Цитируемый фрагмент:
════════════════════

“Члены” гиппогрифа и впрямь “сборные”, сочетание, казалось бы, не сочетаемых, какофонически не согласующихся элементов напоминает о “лошадиных перьях”, но ведь именно так и есть, собственно, так и должно быть, нам и была обещана “птицелошадь”. Следующие за “Ямбами 5” “Сонэцки” (неологизм, возникший из сращения “нэцке” и “сонета”!) только подтверждают, что в книге Дмитрия Полищука дан опыт реализации авторской установки на соединение несоединимого как стилистической, если не стилеобразующей идеи “нового барокко”, практикум его... И, приняв буйство форм — а метрическое разнообразие, лексическая щедрость и строфическое богатство, если не сказать виртуозность, в поэзии Полищука отмечались критикой давно и не единожды, — приняв их не только как данность и индивидуальное свойство поэта, но именно как заданность, уже не станешь удивляться сочетанию в книге од с романсами и даже “Цыганочкой”, строгих октав, сапфической строфы — с верлибром, соседству кн. Шаликова и Т. С. Элиота в эпиграфе к “Последним полетам, или Гиппогрифу”, загадочному определению, видимо, жанра: “складень архетипа” (“Змей и битва”) или такому чтению Платона (“Отрывок”):
Лежали в постели, обнявшись, читали Платона;
“Пир”, разумеется, “Пир”, — что же еще нагишом
можно без устали вслух? —
с последующим превращением двух в одно андрогинное целое, говорящее о себе уже и в мужском, и в женском роде одновременно:
...мне, — дважды блаженной/блаженному, счастья дана
сила такая была, что и смерти б уж не рассечь, но
небу, шуткуя, — ужо! — угрожал я перстом,
о муках творенья уже я страдала беспечно...

════════════════════

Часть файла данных

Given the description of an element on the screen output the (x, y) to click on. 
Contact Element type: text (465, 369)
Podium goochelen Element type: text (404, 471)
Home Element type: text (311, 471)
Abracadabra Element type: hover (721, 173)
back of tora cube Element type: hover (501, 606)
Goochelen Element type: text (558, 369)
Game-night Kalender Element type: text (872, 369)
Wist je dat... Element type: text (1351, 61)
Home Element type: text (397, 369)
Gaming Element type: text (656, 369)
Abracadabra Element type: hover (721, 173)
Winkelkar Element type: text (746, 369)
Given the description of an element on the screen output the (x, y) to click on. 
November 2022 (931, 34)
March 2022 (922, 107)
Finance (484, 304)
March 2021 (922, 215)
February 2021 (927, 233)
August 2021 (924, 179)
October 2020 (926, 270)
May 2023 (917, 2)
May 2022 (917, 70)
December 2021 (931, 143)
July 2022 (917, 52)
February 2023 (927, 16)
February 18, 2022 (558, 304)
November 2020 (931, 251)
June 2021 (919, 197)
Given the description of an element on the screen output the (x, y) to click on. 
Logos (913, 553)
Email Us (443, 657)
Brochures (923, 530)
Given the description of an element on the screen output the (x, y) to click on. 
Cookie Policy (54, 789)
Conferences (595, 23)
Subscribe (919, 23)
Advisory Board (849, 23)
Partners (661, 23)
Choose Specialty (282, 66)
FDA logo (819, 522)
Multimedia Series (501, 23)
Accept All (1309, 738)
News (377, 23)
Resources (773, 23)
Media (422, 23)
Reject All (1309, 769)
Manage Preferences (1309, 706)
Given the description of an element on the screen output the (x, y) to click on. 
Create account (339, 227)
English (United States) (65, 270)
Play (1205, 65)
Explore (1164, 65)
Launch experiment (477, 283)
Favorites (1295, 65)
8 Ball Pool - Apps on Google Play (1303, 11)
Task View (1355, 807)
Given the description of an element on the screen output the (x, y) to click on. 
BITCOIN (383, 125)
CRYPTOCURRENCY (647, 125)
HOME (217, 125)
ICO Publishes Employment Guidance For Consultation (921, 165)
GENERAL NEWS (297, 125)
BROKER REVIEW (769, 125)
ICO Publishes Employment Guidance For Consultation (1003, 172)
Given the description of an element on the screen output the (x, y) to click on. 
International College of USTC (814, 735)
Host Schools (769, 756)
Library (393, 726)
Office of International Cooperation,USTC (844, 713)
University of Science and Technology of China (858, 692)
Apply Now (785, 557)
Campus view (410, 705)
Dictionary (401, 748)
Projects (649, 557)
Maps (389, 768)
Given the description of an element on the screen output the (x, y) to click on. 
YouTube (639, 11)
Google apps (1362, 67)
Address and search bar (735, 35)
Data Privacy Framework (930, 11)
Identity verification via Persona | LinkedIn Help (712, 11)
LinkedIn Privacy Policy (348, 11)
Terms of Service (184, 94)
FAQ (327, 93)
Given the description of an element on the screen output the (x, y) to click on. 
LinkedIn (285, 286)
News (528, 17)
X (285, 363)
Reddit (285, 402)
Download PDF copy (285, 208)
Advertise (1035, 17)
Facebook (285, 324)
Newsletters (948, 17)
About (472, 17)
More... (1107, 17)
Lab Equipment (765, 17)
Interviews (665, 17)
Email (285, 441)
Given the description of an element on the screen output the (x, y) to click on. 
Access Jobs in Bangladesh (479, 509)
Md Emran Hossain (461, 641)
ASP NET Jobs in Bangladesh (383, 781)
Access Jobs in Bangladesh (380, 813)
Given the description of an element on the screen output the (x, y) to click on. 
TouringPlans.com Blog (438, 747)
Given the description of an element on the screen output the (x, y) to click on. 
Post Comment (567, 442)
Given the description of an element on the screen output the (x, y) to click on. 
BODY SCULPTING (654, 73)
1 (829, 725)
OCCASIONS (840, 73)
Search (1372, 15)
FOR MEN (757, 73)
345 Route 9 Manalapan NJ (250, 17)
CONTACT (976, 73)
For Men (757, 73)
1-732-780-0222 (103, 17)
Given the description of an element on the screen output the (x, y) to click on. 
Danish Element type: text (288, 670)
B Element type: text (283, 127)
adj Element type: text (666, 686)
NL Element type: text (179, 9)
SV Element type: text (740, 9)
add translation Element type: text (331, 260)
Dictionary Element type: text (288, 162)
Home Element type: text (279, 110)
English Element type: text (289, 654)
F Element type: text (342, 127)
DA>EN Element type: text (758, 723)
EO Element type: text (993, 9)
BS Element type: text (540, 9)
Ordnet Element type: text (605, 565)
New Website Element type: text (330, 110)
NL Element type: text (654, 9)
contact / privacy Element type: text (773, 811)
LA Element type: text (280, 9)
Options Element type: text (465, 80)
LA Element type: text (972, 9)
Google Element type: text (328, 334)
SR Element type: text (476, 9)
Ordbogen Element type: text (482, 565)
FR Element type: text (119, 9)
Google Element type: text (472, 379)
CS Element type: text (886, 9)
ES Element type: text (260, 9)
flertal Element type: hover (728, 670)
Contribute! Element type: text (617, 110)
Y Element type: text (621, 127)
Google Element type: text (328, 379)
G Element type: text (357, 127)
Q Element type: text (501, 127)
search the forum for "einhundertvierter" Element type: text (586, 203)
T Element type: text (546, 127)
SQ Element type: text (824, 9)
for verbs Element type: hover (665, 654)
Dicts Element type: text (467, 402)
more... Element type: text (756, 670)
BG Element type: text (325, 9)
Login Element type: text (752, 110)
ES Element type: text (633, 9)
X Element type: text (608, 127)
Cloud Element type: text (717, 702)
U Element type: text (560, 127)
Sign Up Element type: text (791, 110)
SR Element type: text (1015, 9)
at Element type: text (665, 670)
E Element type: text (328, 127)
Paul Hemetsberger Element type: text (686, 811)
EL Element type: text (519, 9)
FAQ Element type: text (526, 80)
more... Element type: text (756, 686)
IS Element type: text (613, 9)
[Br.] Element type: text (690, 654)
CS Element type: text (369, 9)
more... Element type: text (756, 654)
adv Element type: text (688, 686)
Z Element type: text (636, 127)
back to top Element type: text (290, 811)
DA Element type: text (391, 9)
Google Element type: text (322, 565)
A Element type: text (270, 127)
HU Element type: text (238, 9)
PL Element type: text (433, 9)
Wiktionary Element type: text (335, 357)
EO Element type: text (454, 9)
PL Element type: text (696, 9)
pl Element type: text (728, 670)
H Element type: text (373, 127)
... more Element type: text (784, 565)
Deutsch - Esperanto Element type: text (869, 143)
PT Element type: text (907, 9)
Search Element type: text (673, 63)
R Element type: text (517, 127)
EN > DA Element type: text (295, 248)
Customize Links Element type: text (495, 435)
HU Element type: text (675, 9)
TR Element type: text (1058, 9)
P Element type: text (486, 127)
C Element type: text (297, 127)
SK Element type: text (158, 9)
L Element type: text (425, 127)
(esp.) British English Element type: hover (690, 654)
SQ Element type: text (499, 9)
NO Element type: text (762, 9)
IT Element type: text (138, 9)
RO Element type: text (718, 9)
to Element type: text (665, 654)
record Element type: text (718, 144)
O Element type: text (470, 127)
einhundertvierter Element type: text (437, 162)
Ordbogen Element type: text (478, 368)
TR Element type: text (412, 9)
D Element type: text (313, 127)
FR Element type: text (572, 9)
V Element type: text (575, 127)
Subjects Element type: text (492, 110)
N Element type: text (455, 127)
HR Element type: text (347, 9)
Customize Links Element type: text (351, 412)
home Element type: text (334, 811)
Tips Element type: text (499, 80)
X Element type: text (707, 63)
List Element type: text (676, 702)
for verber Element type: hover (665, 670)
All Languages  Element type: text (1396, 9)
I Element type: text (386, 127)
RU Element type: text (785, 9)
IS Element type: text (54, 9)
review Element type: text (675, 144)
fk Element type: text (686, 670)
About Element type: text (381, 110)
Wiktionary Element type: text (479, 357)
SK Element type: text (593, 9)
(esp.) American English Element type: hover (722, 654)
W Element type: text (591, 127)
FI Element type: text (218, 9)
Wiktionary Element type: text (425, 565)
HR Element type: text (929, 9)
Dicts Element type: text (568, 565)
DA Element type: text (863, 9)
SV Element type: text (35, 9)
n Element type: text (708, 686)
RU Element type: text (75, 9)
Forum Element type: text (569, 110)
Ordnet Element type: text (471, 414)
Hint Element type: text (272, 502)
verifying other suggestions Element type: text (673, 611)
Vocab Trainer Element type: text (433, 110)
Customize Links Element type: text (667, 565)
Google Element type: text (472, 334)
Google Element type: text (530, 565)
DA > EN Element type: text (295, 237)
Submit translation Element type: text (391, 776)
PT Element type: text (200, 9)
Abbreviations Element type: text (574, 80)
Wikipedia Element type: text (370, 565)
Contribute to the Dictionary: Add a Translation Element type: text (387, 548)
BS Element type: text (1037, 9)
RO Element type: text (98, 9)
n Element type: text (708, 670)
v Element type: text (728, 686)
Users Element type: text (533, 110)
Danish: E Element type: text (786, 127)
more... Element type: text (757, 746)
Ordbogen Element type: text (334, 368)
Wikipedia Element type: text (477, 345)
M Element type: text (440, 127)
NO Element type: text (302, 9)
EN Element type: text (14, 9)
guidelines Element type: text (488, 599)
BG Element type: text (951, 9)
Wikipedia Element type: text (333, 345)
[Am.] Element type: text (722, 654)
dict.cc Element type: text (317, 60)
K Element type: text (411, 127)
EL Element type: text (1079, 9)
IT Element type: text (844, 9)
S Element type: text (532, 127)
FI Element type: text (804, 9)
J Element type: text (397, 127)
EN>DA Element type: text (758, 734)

════════════════════

Задание:
Продолжите фрагмент о книге стихов Дмитрия Полищука, начав сразу после последнего процитированного стиха.

Ответ:
Кстати, такое смещение в одном стихотворении источника речи, а соответственно и точки видения, похоже, характерно для манеры Полищука, оно встречается, помимо “Отрывка”, и в упоминавшемся уже “Плаче по деревлянам”, на самом деле структурно построенном как диалогическая система: хор деревлян — отвечающий ему лирический герой, хотя диалог этот сознательно недовыявлен, что придает ему характер как бы внутреннего звучания; и в завершающем цикл “Змей и битва” стихотворении “Битва”, где сначала речь ведется от лица витязя-змееборца, затем от внеличного повествователя, потом от лица змея и, наконец, от имени девы, что синтаксически не проявлено никак или, точнее, все это сознательно слито в единый поток общей, нерасчлененной речи витязе-змее-девы, к каковому чуду приращивается еще и авторское “я”.
Был враг мой стозевен и лаял,
а девы — безмолвны мольбы.
Но скоро коня оседлал я.
Взлетая, конь встал на дыбы.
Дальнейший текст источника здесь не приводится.